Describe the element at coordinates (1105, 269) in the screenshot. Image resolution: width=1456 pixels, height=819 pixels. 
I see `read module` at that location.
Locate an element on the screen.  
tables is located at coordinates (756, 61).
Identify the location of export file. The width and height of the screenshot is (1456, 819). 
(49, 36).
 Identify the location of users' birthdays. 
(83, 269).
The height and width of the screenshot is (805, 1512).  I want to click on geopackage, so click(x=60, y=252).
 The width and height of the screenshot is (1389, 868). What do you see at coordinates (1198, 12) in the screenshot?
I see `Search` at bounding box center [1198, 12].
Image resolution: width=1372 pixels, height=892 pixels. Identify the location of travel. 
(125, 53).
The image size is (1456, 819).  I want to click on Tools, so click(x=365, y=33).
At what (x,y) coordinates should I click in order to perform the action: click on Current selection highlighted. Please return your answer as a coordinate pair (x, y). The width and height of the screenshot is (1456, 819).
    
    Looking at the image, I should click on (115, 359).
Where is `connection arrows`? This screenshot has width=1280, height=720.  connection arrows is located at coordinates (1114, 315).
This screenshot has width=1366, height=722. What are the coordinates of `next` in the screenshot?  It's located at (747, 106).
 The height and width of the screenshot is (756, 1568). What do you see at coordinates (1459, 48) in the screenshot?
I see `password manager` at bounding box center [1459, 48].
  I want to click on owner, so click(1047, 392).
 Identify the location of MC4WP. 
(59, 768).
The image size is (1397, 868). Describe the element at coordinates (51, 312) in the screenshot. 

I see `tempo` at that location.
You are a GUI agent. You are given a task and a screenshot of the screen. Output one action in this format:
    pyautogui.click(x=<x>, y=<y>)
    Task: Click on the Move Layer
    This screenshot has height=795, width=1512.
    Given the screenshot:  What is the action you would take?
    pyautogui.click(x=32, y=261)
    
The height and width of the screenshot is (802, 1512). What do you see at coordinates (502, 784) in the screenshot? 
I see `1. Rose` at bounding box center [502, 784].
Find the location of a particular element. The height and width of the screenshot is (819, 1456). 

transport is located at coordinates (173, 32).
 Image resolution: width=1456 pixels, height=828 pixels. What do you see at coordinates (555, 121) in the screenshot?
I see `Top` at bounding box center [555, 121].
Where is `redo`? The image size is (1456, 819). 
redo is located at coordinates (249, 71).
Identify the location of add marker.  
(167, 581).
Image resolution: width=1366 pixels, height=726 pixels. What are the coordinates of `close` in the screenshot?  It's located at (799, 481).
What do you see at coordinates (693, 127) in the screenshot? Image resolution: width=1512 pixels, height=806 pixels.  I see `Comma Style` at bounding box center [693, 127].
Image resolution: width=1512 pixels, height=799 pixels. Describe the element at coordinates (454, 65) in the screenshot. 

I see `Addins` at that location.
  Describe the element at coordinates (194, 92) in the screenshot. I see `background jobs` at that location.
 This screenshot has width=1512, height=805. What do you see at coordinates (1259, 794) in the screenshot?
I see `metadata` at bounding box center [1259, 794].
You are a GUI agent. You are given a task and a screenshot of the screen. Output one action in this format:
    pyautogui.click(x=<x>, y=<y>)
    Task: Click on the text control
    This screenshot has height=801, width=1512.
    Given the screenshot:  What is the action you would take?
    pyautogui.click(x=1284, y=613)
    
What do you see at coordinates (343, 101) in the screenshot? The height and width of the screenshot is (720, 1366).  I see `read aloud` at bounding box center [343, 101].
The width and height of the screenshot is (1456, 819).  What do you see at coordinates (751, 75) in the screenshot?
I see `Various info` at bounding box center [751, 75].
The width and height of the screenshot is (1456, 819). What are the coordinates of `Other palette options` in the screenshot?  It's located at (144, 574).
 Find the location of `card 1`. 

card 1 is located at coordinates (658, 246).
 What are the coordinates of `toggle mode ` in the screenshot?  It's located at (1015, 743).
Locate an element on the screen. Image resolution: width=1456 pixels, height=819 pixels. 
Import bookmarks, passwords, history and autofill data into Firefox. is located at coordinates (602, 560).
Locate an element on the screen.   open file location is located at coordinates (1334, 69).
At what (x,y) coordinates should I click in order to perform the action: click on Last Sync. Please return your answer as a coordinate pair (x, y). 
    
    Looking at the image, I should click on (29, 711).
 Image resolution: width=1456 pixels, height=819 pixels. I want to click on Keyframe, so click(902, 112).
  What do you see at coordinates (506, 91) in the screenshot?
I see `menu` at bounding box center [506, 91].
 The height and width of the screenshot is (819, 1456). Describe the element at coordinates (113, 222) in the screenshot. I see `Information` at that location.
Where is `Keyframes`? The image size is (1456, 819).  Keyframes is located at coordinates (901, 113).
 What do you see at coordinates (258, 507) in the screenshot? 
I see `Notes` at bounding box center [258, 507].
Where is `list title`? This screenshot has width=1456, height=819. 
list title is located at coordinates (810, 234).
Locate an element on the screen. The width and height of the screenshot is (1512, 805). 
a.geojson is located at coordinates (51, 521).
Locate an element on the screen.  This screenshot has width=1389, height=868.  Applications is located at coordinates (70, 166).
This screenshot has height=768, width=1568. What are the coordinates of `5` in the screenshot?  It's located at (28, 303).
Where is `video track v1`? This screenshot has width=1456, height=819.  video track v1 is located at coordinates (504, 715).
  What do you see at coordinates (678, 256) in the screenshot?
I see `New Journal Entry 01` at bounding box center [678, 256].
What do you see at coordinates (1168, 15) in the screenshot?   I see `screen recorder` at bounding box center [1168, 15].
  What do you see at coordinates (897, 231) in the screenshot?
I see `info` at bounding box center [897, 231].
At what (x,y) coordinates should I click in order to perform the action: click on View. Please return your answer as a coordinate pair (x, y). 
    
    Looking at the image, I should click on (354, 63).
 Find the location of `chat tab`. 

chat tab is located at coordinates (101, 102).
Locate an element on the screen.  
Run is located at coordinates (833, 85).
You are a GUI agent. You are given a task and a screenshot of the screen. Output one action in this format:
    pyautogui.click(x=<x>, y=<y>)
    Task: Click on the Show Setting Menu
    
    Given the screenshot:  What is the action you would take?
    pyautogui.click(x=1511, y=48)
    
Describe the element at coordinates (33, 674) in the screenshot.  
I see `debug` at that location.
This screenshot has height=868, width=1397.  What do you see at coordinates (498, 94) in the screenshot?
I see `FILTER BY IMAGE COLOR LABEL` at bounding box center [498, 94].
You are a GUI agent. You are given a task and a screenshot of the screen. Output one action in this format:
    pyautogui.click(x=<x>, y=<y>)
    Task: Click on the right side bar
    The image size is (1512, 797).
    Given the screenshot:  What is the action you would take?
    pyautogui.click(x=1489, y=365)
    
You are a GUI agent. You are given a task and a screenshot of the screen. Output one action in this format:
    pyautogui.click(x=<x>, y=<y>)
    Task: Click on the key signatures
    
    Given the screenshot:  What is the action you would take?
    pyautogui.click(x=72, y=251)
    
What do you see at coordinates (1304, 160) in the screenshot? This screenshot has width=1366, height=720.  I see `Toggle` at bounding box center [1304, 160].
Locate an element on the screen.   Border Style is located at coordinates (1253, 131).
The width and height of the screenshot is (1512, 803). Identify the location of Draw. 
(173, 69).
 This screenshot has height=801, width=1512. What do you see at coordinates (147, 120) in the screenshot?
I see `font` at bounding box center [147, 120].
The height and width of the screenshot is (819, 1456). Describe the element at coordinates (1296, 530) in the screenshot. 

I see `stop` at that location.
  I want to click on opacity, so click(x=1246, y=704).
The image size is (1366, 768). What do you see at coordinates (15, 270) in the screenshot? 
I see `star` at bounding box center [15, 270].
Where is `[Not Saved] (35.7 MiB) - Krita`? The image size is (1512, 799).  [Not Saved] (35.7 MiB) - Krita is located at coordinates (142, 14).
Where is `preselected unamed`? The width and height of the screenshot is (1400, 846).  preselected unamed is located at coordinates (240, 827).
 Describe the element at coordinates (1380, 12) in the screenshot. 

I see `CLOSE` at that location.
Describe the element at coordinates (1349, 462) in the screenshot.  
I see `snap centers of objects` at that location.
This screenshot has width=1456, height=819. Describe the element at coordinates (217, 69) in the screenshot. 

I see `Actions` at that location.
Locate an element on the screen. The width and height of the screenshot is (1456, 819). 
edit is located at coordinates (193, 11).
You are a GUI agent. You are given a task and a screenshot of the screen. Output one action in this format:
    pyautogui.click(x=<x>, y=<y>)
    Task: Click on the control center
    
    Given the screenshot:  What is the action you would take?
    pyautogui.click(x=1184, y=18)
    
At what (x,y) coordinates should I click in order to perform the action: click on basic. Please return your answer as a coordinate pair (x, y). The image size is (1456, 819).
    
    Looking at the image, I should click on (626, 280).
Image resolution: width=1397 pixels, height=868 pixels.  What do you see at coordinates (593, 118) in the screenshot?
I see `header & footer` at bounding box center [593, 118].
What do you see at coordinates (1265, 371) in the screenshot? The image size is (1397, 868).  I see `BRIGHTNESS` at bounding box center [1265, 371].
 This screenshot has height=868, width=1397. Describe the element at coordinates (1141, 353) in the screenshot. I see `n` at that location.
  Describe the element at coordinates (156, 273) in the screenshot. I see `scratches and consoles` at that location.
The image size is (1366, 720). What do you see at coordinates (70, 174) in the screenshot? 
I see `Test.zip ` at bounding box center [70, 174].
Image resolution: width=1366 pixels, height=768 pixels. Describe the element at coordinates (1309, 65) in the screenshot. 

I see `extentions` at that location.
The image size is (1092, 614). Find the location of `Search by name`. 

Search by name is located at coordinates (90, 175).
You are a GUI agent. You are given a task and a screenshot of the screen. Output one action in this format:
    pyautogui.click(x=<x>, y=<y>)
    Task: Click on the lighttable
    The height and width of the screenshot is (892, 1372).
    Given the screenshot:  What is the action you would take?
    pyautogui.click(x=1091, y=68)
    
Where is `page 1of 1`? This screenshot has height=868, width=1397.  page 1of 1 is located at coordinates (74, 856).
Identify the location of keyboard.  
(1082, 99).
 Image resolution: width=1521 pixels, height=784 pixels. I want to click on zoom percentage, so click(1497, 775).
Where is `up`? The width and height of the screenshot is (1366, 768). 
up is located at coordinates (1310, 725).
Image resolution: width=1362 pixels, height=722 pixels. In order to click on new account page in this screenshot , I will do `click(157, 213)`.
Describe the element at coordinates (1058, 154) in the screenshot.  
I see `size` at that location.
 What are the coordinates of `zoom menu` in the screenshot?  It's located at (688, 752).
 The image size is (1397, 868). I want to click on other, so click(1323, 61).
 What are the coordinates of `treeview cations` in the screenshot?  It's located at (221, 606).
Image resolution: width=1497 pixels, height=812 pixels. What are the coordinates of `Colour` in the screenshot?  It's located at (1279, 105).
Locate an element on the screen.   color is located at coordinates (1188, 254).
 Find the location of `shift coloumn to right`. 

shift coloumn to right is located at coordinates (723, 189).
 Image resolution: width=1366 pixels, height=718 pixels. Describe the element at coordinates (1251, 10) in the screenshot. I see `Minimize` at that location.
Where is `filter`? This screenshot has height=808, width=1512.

------------------------------------------------------------

AIM ::
Rewrite the listing lines from the one containing "so click(x=365, y=33)." through the one containing "coordinates (1114, 315).", changing "screenshot" to "capture" and leaving everything else as it is.

EXERCISE ANSWER ::
The image size is (1456, 819).  I want to click on Tools, so click(x=365, y=33).
At what (x,y) coordinates should I click in order to perform the action: click on Current selection highlighted. Please return your answer as a coordinate pair (x, y). The width and height of the capture is (1456, 819).
    
    Looking at the image, I should click on (115, 359).
Where is `connection arrows`? This capture has width=1280, height=720.  connection arrows is located at coordinates (1114, 315).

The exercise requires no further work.